» STATED GOAL:
Gather every line of the rows below that contains the word "field".

[start SUPPLIED DATA]

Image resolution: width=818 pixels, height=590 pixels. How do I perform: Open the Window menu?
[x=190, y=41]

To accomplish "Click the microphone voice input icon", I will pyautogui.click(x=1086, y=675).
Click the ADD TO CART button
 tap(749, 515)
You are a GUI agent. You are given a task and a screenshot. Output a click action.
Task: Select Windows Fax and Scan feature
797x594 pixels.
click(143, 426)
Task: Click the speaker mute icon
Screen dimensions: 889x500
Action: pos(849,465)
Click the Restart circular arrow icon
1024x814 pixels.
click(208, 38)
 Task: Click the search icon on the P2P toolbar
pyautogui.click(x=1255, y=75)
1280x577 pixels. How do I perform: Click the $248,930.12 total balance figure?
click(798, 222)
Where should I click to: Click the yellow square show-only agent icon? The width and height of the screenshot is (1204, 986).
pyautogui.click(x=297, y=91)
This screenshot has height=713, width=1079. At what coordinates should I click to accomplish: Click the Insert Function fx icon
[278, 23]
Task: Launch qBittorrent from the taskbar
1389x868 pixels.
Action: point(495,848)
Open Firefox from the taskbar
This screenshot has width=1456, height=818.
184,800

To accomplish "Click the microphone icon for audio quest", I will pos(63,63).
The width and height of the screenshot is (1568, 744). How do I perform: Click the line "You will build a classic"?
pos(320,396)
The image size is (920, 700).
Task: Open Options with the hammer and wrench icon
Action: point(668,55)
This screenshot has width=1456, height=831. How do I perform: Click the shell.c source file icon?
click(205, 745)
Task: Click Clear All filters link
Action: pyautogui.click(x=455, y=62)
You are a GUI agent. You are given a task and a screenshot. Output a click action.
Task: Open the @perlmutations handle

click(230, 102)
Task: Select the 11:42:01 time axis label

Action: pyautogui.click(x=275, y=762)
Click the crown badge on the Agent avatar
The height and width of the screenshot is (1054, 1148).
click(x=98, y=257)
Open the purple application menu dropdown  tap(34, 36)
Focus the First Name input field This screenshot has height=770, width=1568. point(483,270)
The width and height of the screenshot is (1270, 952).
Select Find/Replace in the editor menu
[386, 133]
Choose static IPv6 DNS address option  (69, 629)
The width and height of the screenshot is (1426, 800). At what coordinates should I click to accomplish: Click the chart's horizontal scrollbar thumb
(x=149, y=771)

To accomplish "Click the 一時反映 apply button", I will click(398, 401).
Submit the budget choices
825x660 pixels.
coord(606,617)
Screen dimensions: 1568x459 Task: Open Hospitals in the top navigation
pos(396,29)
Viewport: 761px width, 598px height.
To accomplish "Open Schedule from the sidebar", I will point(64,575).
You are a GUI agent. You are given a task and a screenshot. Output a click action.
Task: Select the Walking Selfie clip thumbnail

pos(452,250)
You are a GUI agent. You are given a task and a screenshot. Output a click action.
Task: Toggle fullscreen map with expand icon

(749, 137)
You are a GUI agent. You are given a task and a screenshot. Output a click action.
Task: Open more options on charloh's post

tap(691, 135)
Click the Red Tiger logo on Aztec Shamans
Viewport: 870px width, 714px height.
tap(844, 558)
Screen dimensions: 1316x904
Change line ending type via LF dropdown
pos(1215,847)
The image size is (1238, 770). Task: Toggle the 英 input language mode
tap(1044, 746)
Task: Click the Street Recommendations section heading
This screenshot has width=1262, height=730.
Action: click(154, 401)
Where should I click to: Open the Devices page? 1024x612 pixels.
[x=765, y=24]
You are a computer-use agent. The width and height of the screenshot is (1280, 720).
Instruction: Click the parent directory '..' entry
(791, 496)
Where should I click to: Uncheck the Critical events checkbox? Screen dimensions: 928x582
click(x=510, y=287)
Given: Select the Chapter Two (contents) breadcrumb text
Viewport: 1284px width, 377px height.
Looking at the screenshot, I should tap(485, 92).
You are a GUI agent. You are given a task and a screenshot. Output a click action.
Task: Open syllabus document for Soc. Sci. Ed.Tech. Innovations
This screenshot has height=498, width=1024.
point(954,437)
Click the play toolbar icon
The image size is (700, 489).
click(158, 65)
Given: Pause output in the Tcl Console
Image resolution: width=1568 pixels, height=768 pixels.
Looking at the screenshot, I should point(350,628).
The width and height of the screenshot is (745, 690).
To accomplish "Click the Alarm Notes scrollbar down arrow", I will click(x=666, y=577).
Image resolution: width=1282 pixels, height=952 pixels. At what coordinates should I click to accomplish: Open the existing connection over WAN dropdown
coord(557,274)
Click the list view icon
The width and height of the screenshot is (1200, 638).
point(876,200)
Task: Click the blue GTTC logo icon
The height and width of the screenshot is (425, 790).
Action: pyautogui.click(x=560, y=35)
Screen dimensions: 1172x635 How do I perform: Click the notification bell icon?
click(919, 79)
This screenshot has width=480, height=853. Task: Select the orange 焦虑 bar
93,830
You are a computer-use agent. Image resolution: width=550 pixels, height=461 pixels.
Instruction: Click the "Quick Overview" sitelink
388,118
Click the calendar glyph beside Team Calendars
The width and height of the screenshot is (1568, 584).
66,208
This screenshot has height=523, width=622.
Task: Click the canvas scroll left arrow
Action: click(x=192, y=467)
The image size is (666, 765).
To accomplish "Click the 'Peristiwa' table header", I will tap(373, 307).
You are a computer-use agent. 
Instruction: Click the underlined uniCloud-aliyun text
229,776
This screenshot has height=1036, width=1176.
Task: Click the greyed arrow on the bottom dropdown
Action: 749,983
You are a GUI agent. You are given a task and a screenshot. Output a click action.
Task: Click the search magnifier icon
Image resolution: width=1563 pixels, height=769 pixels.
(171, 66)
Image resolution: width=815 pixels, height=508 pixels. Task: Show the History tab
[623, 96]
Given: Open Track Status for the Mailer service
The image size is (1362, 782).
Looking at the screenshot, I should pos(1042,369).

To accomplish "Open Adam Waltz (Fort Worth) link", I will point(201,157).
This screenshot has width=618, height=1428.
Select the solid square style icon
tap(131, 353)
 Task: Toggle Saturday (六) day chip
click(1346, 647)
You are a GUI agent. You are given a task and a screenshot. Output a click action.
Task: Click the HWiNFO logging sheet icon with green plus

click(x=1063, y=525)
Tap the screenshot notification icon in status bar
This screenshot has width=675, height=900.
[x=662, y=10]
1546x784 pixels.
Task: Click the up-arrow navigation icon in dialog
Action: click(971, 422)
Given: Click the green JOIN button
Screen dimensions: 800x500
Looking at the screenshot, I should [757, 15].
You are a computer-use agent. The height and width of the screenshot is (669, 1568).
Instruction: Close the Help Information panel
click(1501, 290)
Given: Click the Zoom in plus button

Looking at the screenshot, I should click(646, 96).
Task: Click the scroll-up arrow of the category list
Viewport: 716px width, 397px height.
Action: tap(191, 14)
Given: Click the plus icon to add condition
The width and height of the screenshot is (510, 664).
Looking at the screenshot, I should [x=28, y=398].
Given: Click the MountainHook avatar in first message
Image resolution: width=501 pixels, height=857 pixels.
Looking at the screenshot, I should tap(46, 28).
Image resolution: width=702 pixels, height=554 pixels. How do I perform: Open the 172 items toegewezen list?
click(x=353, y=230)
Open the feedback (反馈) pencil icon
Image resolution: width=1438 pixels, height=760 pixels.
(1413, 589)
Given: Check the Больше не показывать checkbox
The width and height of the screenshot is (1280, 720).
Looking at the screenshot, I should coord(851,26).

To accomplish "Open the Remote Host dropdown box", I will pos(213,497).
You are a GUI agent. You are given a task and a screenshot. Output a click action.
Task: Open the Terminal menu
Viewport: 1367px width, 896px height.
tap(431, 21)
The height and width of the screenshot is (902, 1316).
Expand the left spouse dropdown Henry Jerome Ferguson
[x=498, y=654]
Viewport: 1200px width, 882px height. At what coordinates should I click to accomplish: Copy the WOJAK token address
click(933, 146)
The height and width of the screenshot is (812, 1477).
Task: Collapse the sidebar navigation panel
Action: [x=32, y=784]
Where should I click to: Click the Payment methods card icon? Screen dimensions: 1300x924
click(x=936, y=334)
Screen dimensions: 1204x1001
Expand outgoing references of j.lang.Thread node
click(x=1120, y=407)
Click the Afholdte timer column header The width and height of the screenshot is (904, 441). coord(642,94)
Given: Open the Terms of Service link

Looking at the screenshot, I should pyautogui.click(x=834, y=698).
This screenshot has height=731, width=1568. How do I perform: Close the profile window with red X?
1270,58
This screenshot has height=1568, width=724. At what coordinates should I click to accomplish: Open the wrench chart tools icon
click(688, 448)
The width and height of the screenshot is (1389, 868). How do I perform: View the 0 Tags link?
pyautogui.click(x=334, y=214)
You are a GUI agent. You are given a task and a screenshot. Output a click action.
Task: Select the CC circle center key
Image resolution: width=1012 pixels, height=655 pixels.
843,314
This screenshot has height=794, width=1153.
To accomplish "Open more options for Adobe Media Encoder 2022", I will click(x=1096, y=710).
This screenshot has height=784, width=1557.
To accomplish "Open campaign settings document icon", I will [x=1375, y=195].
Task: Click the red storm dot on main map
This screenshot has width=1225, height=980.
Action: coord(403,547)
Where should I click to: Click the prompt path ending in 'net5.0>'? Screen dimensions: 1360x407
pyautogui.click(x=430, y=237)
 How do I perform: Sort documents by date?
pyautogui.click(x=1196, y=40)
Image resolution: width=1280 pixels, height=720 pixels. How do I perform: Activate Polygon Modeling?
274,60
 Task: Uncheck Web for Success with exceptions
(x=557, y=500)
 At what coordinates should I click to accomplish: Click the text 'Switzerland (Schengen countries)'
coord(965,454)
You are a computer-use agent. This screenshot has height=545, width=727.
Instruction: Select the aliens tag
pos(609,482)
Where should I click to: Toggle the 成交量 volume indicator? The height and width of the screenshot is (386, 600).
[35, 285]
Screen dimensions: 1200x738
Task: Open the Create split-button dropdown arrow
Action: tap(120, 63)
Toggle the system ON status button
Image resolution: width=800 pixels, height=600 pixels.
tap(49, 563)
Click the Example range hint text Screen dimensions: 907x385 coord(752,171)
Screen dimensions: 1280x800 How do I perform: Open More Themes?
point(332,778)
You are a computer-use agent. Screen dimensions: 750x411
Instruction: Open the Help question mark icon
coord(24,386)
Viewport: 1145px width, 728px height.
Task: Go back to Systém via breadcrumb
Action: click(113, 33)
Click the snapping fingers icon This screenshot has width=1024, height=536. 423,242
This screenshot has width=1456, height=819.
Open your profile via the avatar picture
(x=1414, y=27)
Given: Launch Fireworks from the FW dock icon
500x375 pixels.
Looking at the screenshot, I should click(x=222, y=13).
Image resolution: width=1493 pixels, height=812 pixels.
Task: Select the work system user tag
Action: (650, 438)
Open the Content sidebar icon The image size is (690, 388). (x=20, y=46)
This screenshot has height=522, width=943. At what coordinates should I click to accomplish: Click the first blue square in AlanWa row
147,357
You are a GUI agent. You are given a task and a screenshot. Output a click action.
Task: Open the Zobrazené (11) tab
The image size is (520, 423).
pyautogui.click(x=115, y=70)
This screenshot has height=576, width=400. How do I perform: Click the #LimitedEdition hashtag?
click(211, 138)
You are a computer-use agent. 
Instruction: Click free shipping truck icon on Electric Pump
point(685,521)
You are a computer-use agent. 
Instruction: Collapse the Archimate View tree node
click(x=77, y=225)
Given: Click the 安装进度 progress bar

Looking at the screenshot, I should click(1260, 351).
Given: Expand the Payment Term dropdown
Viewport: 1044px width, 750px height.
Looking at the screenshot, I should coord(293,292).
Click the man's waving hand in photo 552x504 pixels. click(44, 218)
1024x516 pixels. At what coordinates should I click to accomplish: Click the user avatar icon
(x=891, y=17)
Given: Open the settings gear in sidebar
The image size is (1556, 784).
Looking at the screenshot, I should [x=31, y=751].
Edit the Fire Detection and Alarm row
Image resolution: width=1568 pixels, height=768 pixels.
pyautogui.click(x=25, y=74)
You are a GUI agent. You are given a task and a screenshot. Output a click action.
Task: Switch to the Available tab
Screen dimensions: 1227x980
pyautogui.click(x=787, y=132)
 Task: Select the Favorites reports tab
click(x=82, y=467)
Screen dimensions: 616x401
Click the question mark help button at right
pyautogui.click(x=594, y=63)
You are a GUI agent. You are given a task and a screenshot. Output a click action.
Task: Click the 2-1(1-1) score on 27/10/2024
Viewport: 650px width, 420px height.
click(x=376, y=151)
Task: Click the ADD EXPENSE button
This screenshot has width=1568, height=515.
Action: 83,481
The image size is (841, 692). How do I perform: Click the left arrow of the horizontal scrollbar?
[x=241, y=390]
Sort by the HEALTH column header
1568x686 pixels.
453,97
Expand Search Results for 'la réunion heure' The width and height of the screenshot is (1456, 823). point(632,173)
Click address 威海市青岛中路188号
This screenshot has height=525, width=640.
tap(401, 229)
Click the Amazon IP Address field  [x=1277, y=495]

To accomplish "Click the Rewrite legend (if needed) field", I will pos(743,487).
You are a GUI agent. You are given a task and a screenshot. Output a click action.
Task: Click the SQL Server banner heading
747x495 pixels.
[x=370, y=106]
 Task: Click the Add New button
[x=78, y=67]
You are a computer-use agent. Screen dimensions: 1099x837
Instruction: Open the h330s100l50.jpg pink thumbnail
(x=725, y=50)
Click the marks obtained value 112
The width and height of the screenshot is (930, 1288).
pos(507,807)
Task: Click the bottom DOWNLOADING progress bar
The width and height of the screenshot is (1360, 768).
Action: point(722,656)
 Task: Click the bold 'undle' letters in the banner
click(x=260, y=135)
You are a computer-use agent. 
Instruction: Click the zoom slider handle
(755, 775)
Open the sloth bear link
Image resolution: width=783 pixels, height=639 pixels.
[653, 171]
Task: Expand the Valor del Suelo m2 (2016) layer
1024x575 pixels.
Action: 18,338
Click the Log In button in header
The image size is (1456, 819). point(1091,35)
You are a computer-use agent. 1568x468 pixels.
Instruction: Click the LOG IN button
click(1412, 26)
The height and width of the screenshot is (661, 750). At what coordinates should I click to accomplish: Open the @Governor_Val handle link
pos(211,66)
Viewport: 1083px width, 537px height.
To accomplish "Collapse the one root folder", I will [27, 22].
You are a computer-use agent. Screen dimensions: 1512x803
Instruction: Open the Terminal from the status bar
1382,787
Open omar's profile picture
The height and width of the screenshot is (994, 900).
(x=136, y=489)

[end SUPPLIED DATA]

» EXPECTED OUTPUT:
Focus the First Name input field This screenshot has height=770, width=1568. point(483,270)
Click the Amazon IP Address field  [x=1277, y=495]
To accomplish "Click the Rewrite legend (if needed) field", I will pos(743,487).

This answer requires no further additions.